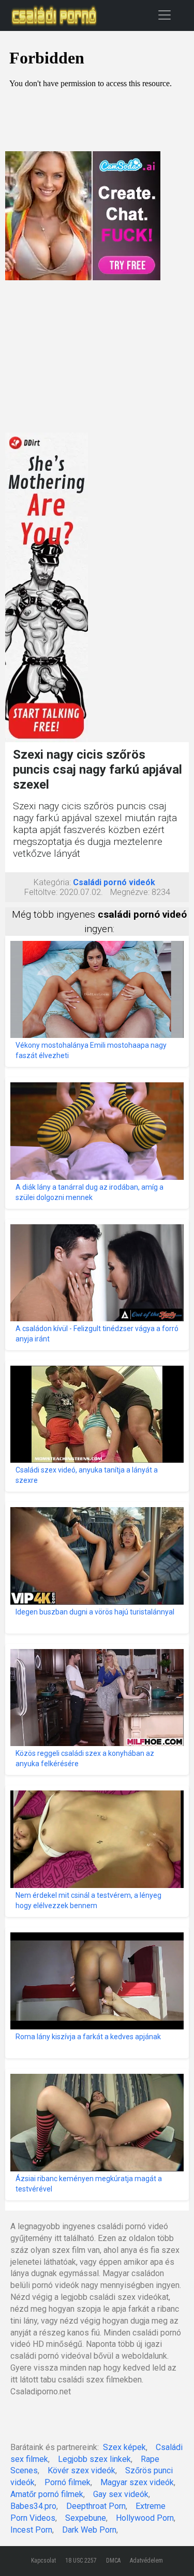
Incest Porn (31, 2530)
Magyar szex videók (137, 2482)
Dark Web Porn (89, 2530)
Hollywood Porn (145, 2518)
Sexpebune (85, 2518)
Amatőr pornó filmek (46, 2494)
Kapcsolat (43, 2560)
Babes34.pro (33, 2506)
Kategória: (52, 882)
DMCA (113, 2560)
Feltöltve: (40, 892)
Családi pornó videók (114, 882)
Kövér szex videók (81, 2470)
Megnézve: (130, 892)
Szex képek (124, 2447)
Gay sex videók (120, 2494)
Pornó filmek (67, 2482)
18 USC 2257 (81, 2560)
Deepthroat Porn (96, 2506)
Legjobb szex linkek (94, 2459)
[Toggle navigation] (164, 14)
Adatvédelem (146, 2560)
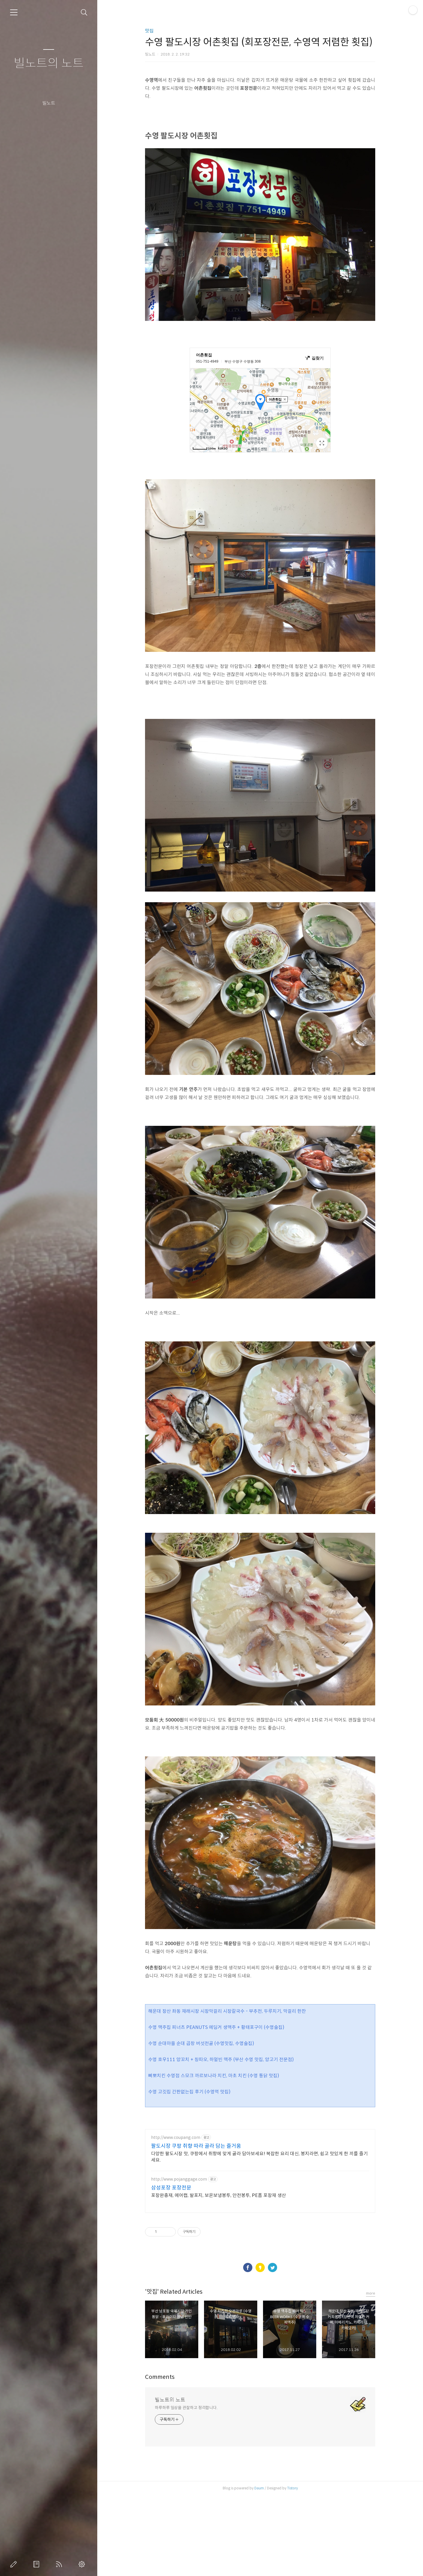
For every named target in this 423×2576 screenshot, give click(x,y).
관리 (83, 2564)
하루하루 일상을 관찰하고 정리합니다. (186, 2407)
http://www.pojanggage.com (179, 2179)
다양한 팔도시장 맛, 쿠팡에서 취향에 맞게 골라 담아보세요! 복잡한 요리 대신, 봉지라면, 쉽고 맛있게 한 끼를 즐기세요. (259, 2157)
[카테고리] (14, 12)
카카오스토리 (260, 2267)
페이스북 (247, 2267)
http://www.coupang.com (175, 2137)
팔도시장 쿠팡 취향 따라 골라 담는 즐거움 (196, 2146)
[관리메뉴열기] (413, 10)
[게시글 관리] (169, 2231)
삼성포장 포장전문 (171, 2188)
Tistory (292, 2488)
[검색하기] (84, 12)
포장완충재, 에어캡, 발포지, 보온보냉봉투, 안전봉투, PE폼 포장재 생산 (218, 2195)
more (370, 2293)
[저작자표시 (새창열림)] (203, 2232)
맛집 (149, 31)
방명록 (37, 2564)
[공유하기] (162, 2231)
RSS (60, 2564)
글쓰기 (15, 2564)
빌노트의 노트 (49, 63)
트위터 (272, 2267)
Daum (259, 2488)
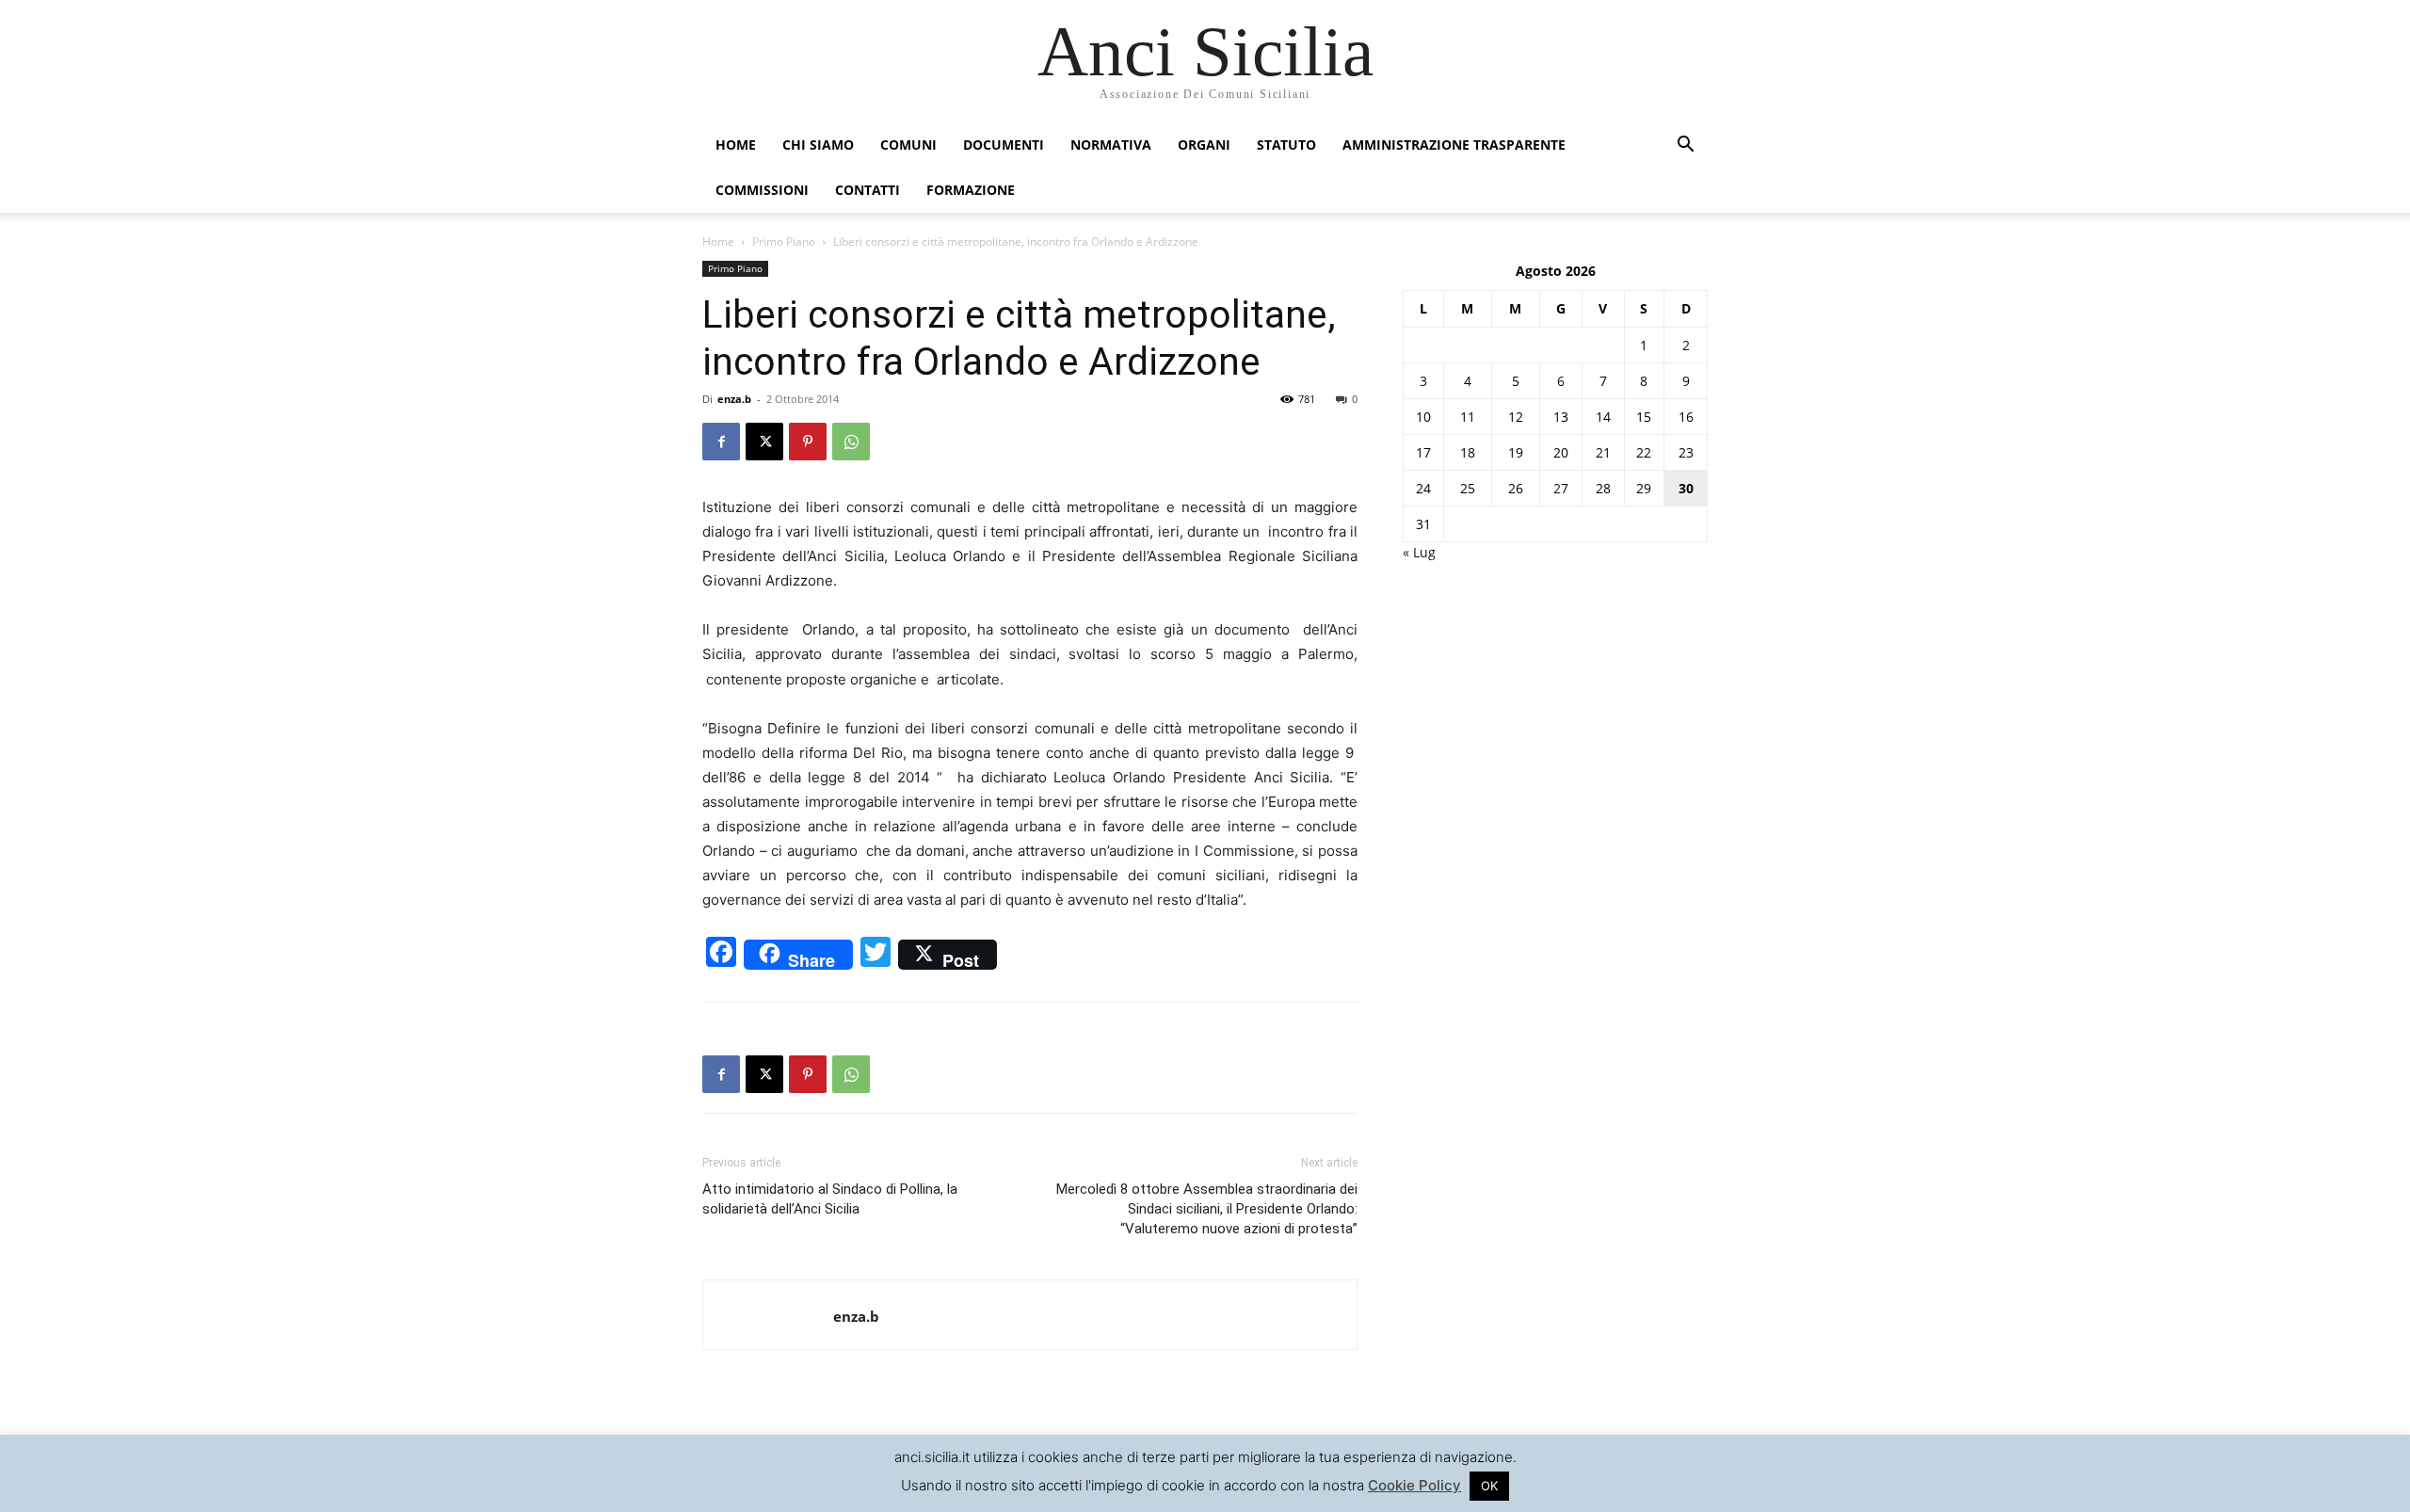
■ ■ ■ ■
# Work task
Beginning with the line that contains "포장완충재, 에어캡, 발포지, 보온보냉봉투, 안전봉투, PE폼", write out the remaining lines of the listing above through the last, exactly and only those, without pictures.

# Result for this task
포장완충재, 에어캡, 발포지, 보온보냉봉투, 안전봉투, PE폼 포장재 생산 (218, 2195)
more (370, 2293)
[저작자표시 (새창열림)] (203, 2232)
맛집 (149, 31)
방명록 (37, 2564)
[공유하기] (162, 2231)
RSS (60, 2564)
글쓰기 (15, 2564)
빌노트의 노트 (49, 63)
트위터 (272, 2267)
Daum (259, 2488)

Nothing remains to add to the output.